Problem details:
Output every record exactly, apart from its images.

━━━

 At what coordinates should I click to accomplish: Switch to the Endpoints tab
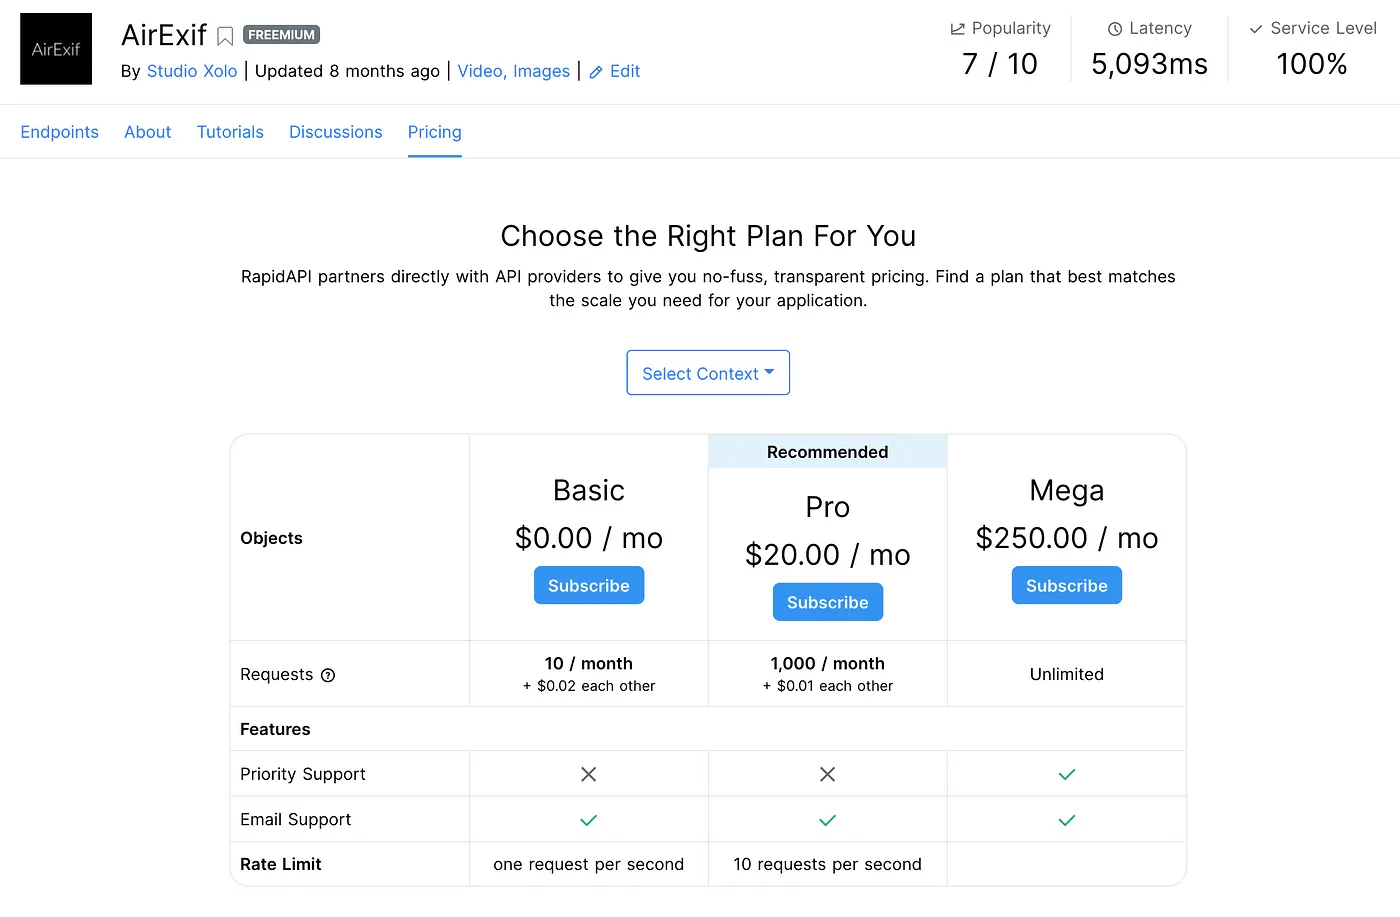tap(60, 132)
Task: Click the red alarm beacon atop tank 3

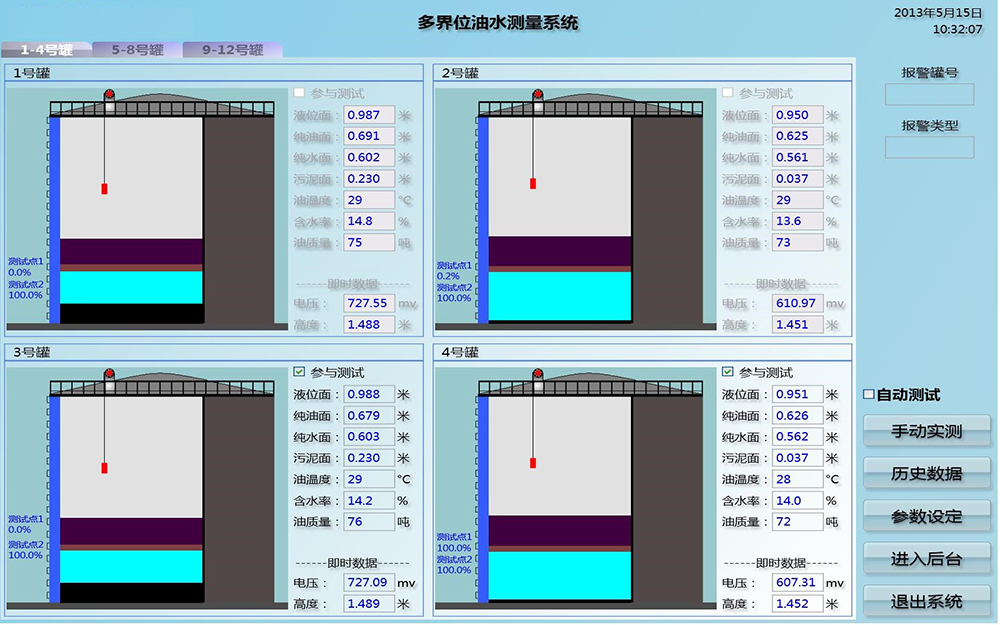Action: pyautogui.click(x=110, y=375)
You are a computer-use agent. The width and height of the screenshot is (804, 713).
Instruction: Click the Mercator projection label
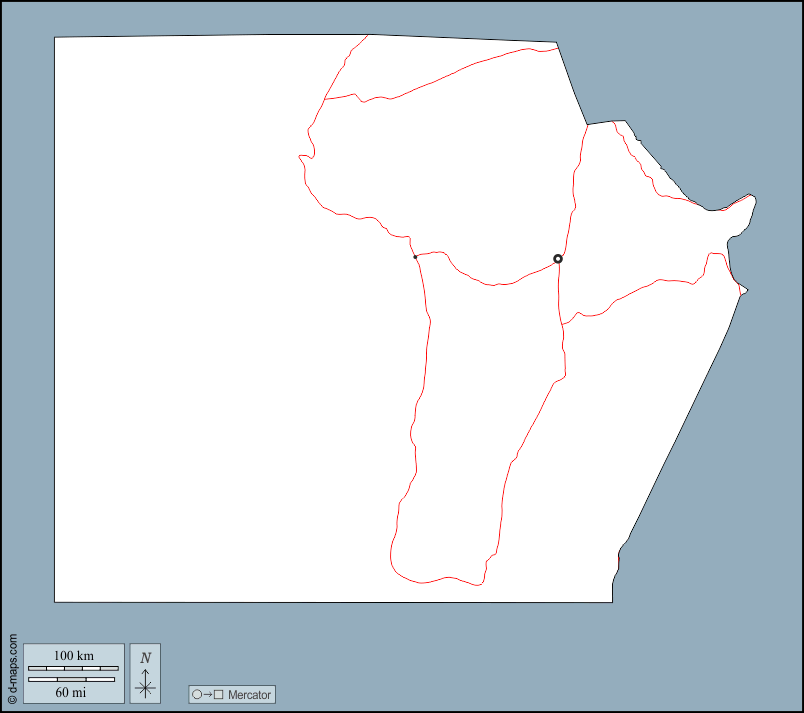(x=249, y=695)
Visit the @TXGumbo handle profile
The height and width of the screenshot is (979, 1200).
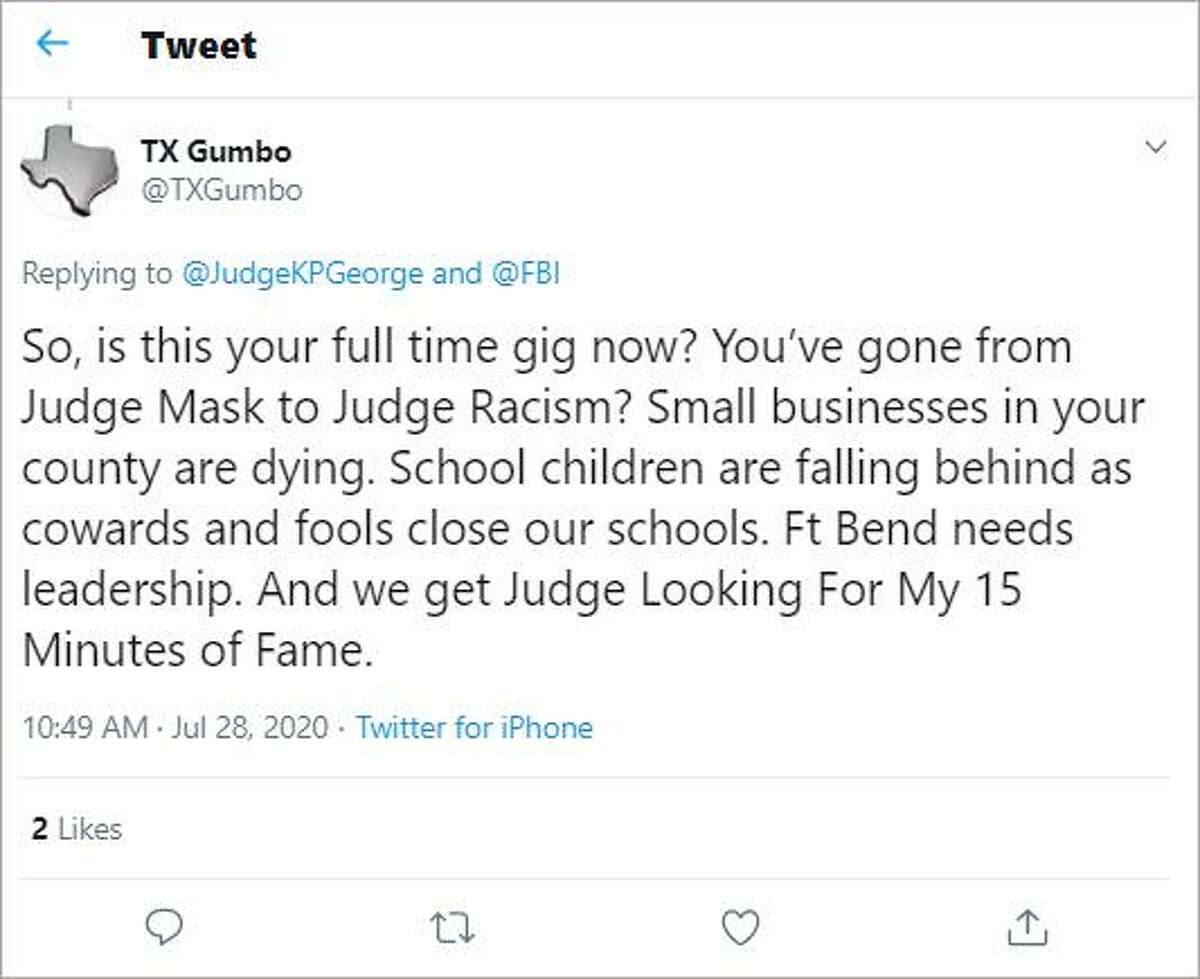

━━━

Answer box:
 At what coordinates should I click to accomplish: Switch to the Endpoints tab
tap(60, 132)
Task: Click the red alarm beacon atop tank 3

Action: pyautogui.click(x=110, y=375)
You are a computer-use agent. The width and height of the screenshot is (804, 713).
Instruction: Click the Mercator projection label
(x=249, y=695)
Visit the @TXGumbo handle profile
The height and width of the screenshot is (979, 1200).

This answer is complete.